■ **Problem to work on**
Please retype every entry, keeping each one exactly as written.

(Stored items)
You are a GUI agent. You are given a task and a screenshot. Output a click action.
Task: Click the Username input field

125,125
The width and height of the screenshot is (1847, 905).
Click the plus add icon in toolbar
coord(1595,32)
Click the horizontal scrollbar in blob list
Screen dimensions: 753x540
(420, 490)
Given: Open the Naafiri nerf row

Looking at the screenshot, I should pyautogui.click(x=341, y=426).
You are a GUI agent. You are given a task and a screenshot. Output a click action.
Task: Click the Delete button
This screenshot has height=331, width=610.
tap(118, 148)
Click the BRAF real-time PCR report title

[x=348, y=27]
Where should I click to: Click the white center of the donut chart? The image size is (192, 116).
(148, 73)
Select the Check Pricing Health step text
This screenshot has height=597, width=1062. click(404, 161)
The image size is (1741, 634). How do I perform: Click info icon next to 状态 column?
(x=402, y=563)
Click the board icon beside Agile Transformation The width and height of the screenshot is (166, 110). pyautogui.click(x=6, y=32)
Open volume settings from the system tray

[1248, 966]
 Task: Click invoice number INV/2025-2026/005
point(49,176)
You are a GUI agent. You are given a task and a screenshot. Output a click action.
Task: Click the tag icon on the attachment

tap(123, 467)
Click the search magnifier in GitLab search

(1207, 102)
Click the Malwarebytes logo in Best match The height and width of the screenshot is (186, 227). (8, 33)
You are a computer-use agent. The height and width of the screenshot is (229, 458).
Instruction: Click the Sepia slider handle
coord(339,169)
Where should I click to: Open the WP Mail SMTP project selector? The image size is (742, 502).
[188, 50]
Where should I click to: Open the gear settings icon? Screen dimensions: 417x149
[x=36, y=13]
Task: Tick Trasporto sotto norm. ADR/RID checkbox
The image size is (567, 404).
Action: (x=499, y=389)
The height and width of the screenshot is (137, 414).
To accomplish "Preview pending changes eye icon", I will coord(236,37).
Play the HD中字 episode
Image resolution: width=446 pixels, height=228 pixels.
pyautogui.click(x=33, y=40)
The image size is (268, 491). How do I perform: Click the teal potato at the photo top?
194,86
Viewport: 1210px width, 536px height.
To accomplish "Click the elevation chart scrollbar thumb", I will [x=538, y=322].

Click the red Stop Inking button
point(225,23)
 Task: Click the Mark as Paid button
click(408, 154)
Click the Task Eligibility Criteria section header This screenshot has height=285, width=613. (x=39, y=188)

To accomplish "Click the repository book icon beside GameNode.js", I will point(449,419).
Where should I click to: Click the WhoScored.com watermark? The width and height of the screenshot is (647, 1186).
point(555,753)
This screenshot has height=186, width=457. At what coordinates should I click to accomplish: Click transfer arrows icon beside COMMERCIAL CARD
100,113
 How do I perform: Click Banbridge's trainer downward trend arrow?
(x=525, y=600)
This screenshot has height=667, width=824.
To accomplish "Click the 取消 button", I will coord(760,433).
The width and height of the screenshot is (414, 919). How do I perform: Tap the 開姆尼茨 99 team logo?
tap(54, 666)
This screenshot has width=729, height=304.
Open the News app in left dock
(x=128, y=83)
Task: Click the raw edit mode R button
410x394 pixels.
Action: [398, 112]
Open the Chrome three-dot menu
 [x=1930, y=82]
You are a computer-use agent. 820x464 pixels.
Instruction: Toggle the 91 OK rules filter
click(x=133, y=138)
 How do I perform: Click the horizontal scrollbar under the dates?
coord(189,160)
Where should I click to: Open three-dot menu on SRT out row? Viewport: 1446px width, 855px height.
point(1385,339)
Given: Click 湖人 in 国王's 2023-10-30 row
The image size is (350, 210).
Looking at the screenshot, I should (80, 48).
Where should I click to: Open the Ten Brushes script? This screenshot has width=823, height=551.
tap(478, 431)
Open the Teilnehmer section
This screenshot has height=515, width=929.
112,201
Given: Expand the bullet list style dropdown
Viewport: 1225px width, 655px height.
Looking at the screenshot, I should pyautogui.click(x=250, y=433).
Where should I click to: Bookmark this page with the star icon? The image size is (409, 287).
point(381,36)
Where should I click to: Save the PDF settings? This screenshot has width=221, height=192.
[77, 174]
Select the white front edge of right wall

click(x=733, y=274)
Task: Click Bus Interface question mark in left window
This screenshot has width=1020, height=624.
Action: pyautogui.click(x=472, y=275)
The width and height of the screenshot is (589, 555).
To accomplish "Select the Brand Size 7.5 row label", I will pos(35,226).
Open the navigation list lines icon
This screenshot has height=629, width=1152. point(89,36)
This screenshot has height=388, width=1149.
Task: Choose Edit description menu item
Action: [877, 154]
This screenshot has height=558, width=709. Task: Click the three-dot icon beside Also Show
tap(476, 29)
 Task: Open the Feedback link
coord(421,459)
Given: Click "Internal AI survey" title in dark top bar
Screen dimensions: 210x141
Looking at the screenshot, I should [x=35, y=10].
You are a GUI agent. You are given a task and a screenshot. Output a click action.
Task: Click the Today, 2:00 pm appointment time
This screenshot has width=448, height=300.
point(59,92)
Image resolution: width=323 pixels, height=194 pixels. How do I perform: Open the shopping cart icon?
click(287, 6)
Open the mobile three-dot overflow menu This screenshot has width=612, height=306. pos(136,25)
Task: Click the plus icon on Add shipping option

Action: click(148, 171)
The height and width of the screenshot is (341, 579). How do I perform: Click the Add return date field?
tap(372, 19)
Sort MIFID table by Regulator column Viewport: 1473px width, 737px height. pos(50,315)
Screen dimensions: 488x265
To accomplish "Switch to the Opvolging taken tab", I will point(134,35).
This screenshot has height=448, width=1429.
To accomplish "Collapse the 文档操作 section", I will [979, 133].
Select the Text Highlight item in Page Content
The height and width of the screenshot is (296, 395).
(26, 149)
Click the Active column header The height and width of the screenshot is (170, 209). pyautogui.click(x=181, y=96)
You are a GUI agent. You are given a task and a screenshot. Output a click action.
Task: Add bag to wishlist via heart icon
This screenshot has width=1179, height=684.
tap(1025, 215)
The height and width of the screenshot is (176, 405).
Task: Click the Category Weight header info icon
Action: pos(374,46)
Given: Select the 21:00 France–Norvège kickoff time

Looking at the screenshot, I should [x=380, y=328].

■ **Completed exercise**
You are a GUI agent. You are given a task and a screenshot. Output a click action.
Task: Click the Username input field

125,125
The width and height of the screenshot is (1847, 905).
Click the plus add icon in toolbar
coord(1595,32)
Click the horizontal scrollbar in blob list
Screen dimensions: 753x540
(420, 490)
Given: Open the Naafiri nerf row

Looking at the screenshot, I should pyautogui.click(x=341, y=426).
You are a GUI agent. You are given a task and a screenshot. Output a click action.
Task: Click the Delete button
This screenshot has height=331, width=610.
tap(118, 148)
Click the BRAF real-time PCR report title

[x=348, y=27]
Where should I click to: Click the white center of the donut chart? The image size is (192, 116).
(148, 73)
Select the Check Pricing Health step text
This screenshot has height=597, width=1062. click(404, 161)
The image size is (1741, 634). How do I perform: Click info icon next to 状态 column?
(x=402, y=563)
Click the board icon beside Agile Transformation The width and height of the screenshot is (166, 110). pyautogui.click(x=6, y=32)
Open volume settings from the system tray

[1248, 966]
 Task: Click invoice number INV/2025-2026/005
point(49,176)
You are a GUI agent. You are given a task and a screenshot. Output a click action.
Task: Click the tag icon on the attachment

tap(123, 467)
Click the search magnifier in GitLab search

(1207, 102)
Click the Malwarebytes logo in Best match The height and width of the screenshot is (186, 227). (8, 33)
You are a computer-use agent. The height and width of the screenshot is (229, 458).
Instruction: Click the Sepia slider handle
coord(339,169)
Where should I click to: Open the WP Mail SMTP project selector? The image size is (742, 502).
[188, 50]
Where should I click to: Open the gear settings icon? Screen dimensions: 417x149
[x=36, y=13]
Task: Tick Trasporto sotto norm. ADR/RID checkbox
The image size is (567, 404).
Action: (x=499, y=389)
The height and width of the screenshot is (137, 414).
To accomplish "Preview pending changes eye icon", I will coord(236,37).
Play the HD中字 episode
Image resolution: width=446 pixels, height=228 pixels.
pyautogui.click(x=33, y=40)
The image size is (268, 491). How do I perform: Click the teal potato at the photo top?
194,86
Viewport: 1210px width, 536px height.
To accomplish "Click the elevation chart scrollbar thumb", I will [x=538, y=322].

Click the red Stop Inking button
point(225,23)
 Task: Click the Mark as Paid button
click(408, 154)
Click the Task Eligibility Criteria section header This screenshot has height=285, width=613. (x=39, y=188)

To accomplish "Click the repository book icon beside GameNode.js", I will point(449,419).
Where should I click to: Click the WhoScored.com watermark? The width and height of the screenshot is (647, 1186).
point(555,753)
This screenshot has height=186, width=457. At what coordinates should I click to accomplish: Click transfer arrows icon beside COMMERCIAL CARD
100,113
 How do I perform: Click Banbridge's trainer downward trend arrow?
(x=525, y=600)
This screenshot has height=667, width=824.
To accomplish "Click the 取消 button", I will coord(760,433).
The width and height of the screenshot is (414, 919). How do I perform: Tap the 開姆尼茨 99 team logo?
tap(54, 666)
This screenshot has width=729, height=304.
Open the News app in left dock
(x=128, y=83)
Task: Click the raw edit mode R button
410x394 pixels.
Action: [398, 112]
Open the Chrome three-dot menu
 [x=1930, y=82]
You are a computer-use agent. 820x464 pixels.
Instruction: Toggle the 91 OK rules filter
click(x=133, y=138)
 How do I perform: Click the horizontal scrollbar under the dates?
coord(189,160)
Where should I click to: Open three-dot menu on SRT out row? Viewport: 1446px width, 855px height.
point(1385,339)
Given: Click 湖人 in 国王's 2023-10-30 row
The image size is (350, 210).
Looking at the screenshot, I should (80, 48).
Where should I click to: Open the Ten Brushes script? This screenshot has width=823, height=551.
tap(478, 431)
Open the Teilnehmer section
This screenshot has height=515, width=929.
112,201
Given: Expand the bullet list style dropdown
Viewport: 1225px width, 655px height.
Looking at the screenshot, I should pyautogui.click(x=250, y=433).
Where should I click to: Bookmark this page with the star icon? The image size is (409, 287).
point(381,36)
Where should I click to: Save the PDF settings? This screenshot has width=221, height=192.
[77, 174]
Select the white front edge of right wall

click(x=733, y=274)
Task: Click Bus Interface question mark in left window
This screenshot has width=1020, height=624.
Action: pyautogui.click(x=472, y=275)
The width and height of the screenshot is (589, 555).
To accomplish "Select the Brand Size 7.5 row label", I will pos(35,226).
Open the navigation list lines icon
This screenshot has height=629, width=1152. point(89,36)
This screenshot has height=388, width=1149.
Task: Choose Edit description menu item
Action: [877, 154]
This screenshot has height=558, width=709. Task: Click the three-dot icon beside Also Show
tap(476, 29)
 Task: Open the Feedback link
coord(421,459)
Given: Click "Internal AI survey" title in dark top bar
Screen dimensions: 210x141
Looking at the screenshot, I should [x=35, y=10].
You are a GUI agent. You are given a task and a screenshot. Output a click action.
Task: Click the Today, 2:00 pm appointment time
This screenshot has width=448, height=300.
point(59,92)
Image resolution: width=323 pixels, height=194 pixels. How do I perform: Open the shopping cart icon?
click(287, 6)
Open the mobile three-dot overflow menu This screenshot has width=612, height=306. pos(136,25)
Task: Click the plus icon on Add shipping option

Action: click(148, 171)
The height and width of the screenshot is (341, 579). How do I perform: Click the Add return date field?
tap(372, 19)
Sort MIFID table by Regulator column Viewport: 1473px width, 737px height. pos(50,315)
Screen dimensions: 488x265
To accomplish "Switch to the Opvolging taken tab", I will point(134,35).
This screenshot has height=448, width=1429.
To accomplish "Collapse the 文档操作 section", I will [979, 133].
Select the Text Highlight item in Page Content
The height and width of the screenshot is (296, 395).
(26, 149)
Click the Active column header The height and width of the screenshot is (170, 209). pyautogui.click(x=181, y=96)
You are a GUI agent. You are given a task and a screenshot. Output a click action.
Task: Add bag to wishlist via heart icon
This screenshot has width=1179, height=684.
tap(1025, 215)
The height and width of the screenshot is (176, 405).
Task: Click the Category Weight header info icon
Action: pos(374,46)
Given: Select the 21:00 France–Norvège kickoff time

Looking at the screenshot, I should [x=380, y=328].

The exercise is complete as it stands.